The IMF and Legislators

April 17, 2017

The IMF conducts outreach to legislators in its member countries to learn more about their views and concerns, explain Fund policy advice, and discuss policy trade-offs. This ongoing dialogue contributes to greater transparency, ownership, and accountability of economic policy choices. The legislative branch of government is essential to economic policymaking in most countries. Legislatures approve budgets and pass tax, banking, and trade laws. They oversee their government’s economic policies and provide forums for public information and debate.

Legislators can be key to the success of IMF policies

The IMF is committed to transparency in its work, to explaining itself, and to listening to the people whose lives it affects. Outreach to legislators is important because they are representatives of their citizens and have a legitimate role to play in economic policymaking in their countries.

Both the IMF and its member governments have realized that policies and reforms will be more effective if they command broad support in society. In low-income countries, dialogue with legislators is particularly important, given their role in discussing and developing national poverty reduction strategies. Poverty reduction policies can be more effective if country ownership is enhanced.

Legislators are responsible for passing laws in areas that affect the economy such as the budget, taxes, trade, and the financial sector. They play an important oversight role in monitoring economic policies, development programs, and budget implementation. As a forum for public information and debate, legislatures play a pivotal role in ensuring that the voices of the voters are heard in major policy debates.  

It makes sense for the IMF to engage with lawmakers and provide them with accurate, up-to-date information about the IMF, its operations, and policy advice.

Dialogue helps IMF understand and explain

The IMF is governed by and accountable to the governments of all its member countries. According to the IMF charter, the Articles of Agreement, its main interlocutors are the financial authorities and in most cases, the finance ministry or central bank of member countries. The principal responsibility for communication to legislators rests with the national authorities. The IMF’s interaction with legislators is tailored to specific country circumstances and closely coordinated with each country’s respective financial authorities and representatives on the IMF’s Executive Board.
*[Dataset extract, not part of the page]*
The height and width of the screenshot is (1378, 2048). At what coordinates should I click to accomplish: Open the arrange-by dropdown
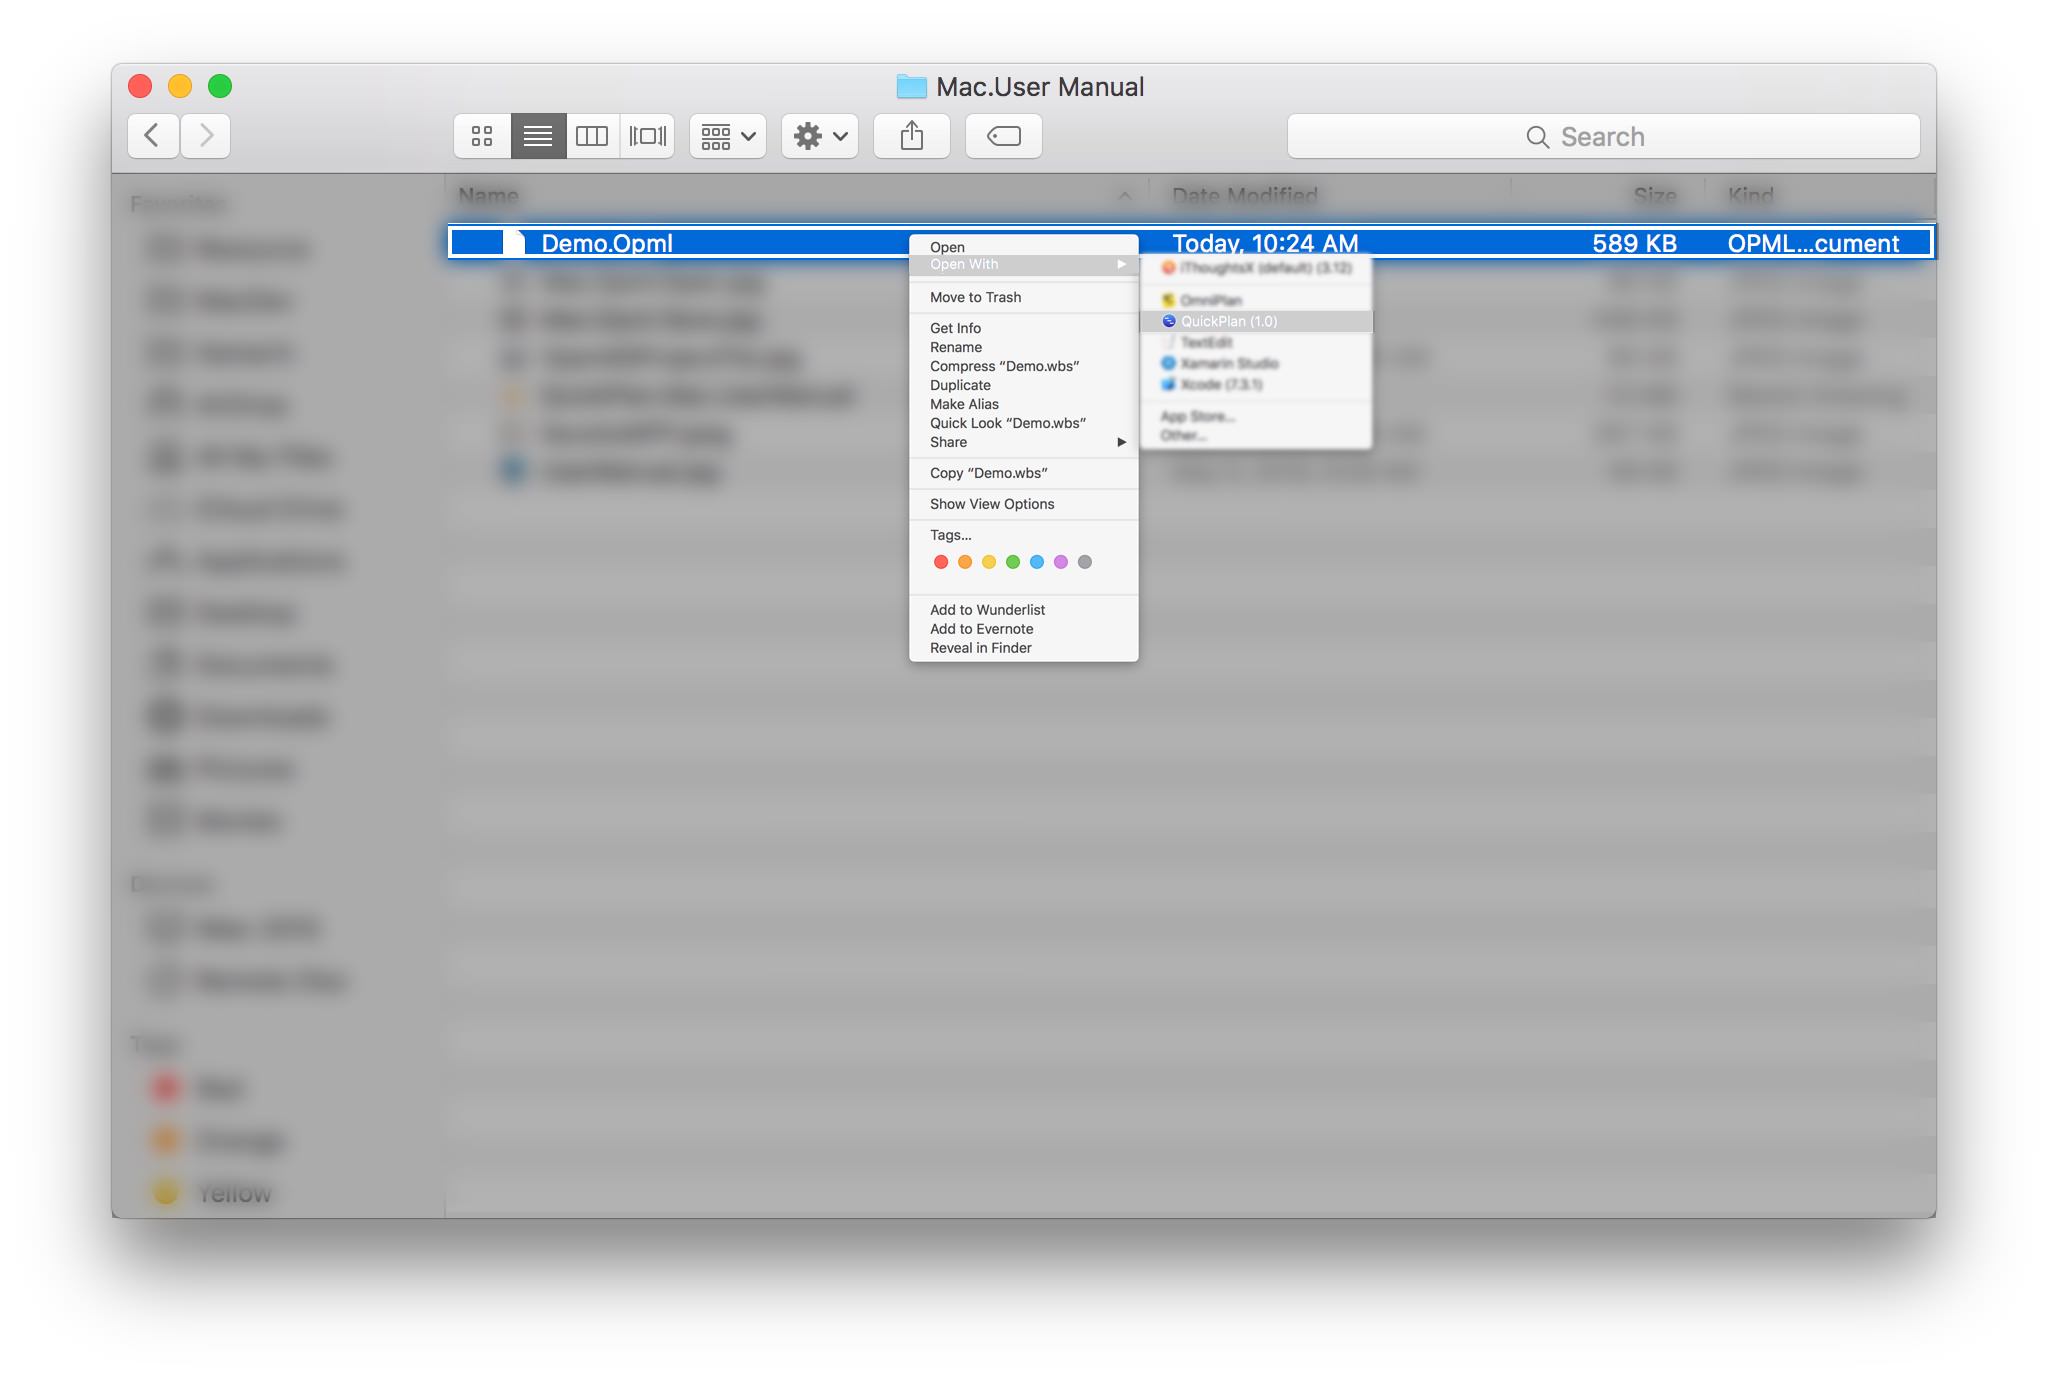point(727,136)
Outreach to legislators is a two-way dialogue. The objective is to familiarize legislators with the rationale for IMF advice, but also provides the opportunity to listen to legislators’ concerns and learn from their views. The IMF interacts with legislators at the national, regional, and international level:

The Independent Evaluation Office (IEO) of the IMF also maintains regular contact with legislators who provide feedback, comments, and suggestions on its evaluations.

A dynamic relationship

The IMF has been expanding its contacts with legislators in accordance with the high priority given to this by both the IMF Executive Board and IMF management. A January 2004 report by an Executive Board working group, recommended expanding outreach efforts to legislators “to improve the understanding of the political and social context in which economic decisions are being taken” and to “help build understanding of the IMF.”

In line with those recommendations, a guide for IMF staff on outreach to legislators encourages IMF staff to continue and to expand dialogue with legislators.